• **EXERCISE REQUIREMENTS**:
After finding the line with "Programs (0) [tab] (789, 279)" in the entries below, retype exactly each line from there through the line with "Access Data Help (122, 812)", including that final line.

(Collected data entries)
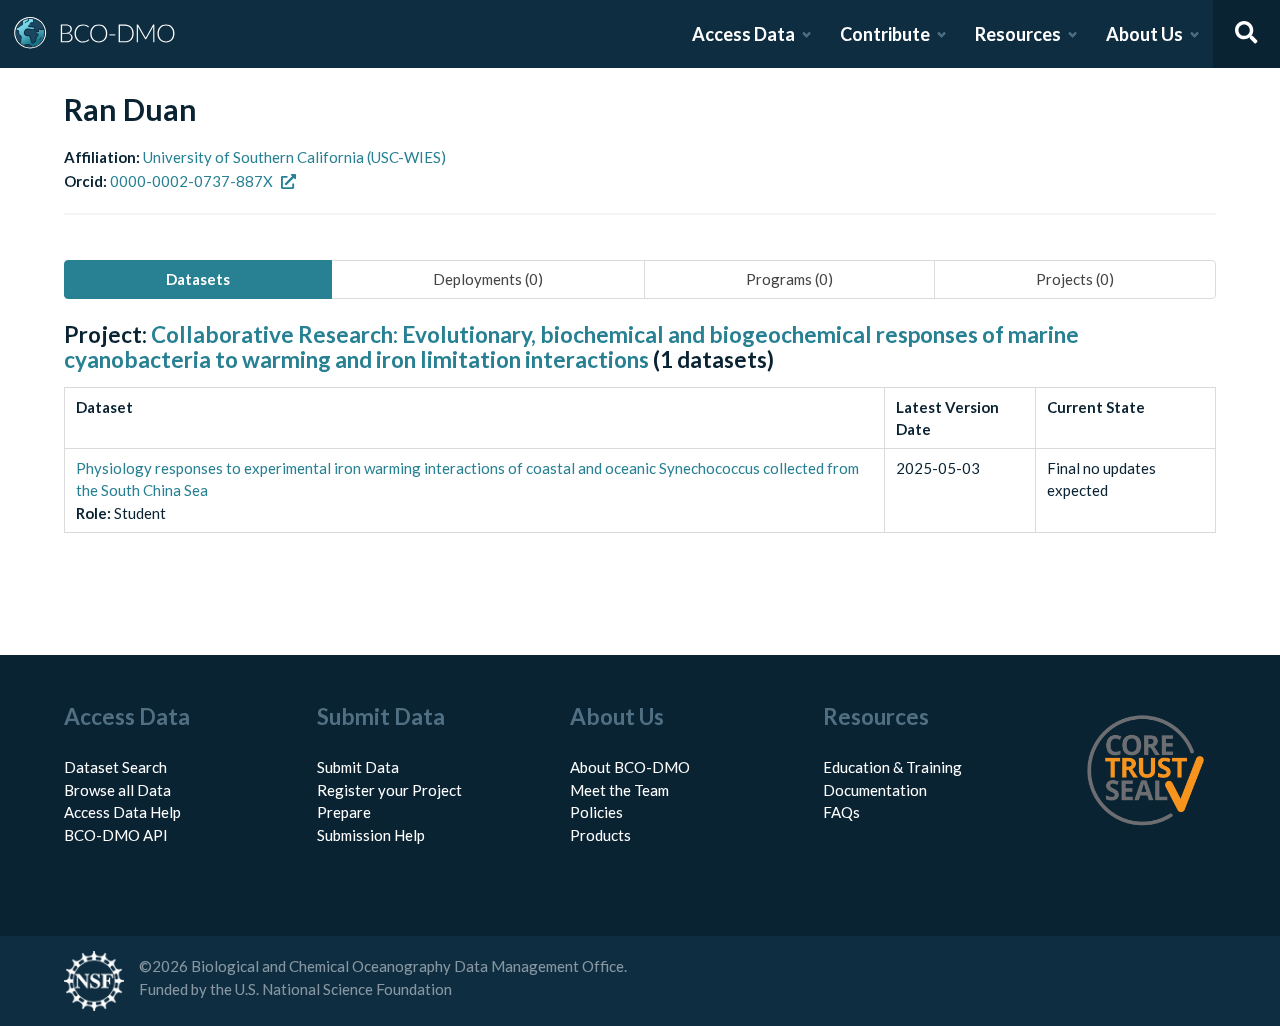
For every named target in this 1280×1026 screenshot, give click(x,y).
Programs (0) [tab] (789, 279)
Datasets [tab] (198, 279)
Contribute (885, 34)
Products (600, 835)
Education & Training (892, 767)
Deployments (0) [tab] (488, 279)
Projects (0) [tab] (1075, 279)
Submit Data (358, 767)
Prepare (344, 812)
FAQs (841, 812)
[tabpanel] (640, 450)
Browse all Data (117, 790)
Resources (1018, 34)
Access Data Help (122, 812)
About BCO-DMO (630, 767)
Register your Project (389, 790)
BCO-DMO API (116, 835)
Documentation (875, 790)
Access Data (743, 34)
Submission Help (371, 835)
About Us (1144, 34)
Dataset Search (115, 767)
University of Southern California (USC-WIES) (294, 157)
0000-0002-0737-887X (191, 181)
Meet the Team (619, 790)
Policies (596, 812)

• **SOLUTION**:
Programs (0) [tab] (789, 279)
Datasets [tab] (198, 279)
Contribute (885, 34)
Products (600, 835)
Education & Training (892, 767)
Deployments (0) [tab] (488, 279)
Projects (0) [tab] (1075, 279)
Submit Data (358, 767)
Prepare (344, 812)
FAQs (841, 812)
[tabpanel] (640, 450)
Browse all Data (117, 790)
Resources (1018, 34)
Access Data Help (122, 812)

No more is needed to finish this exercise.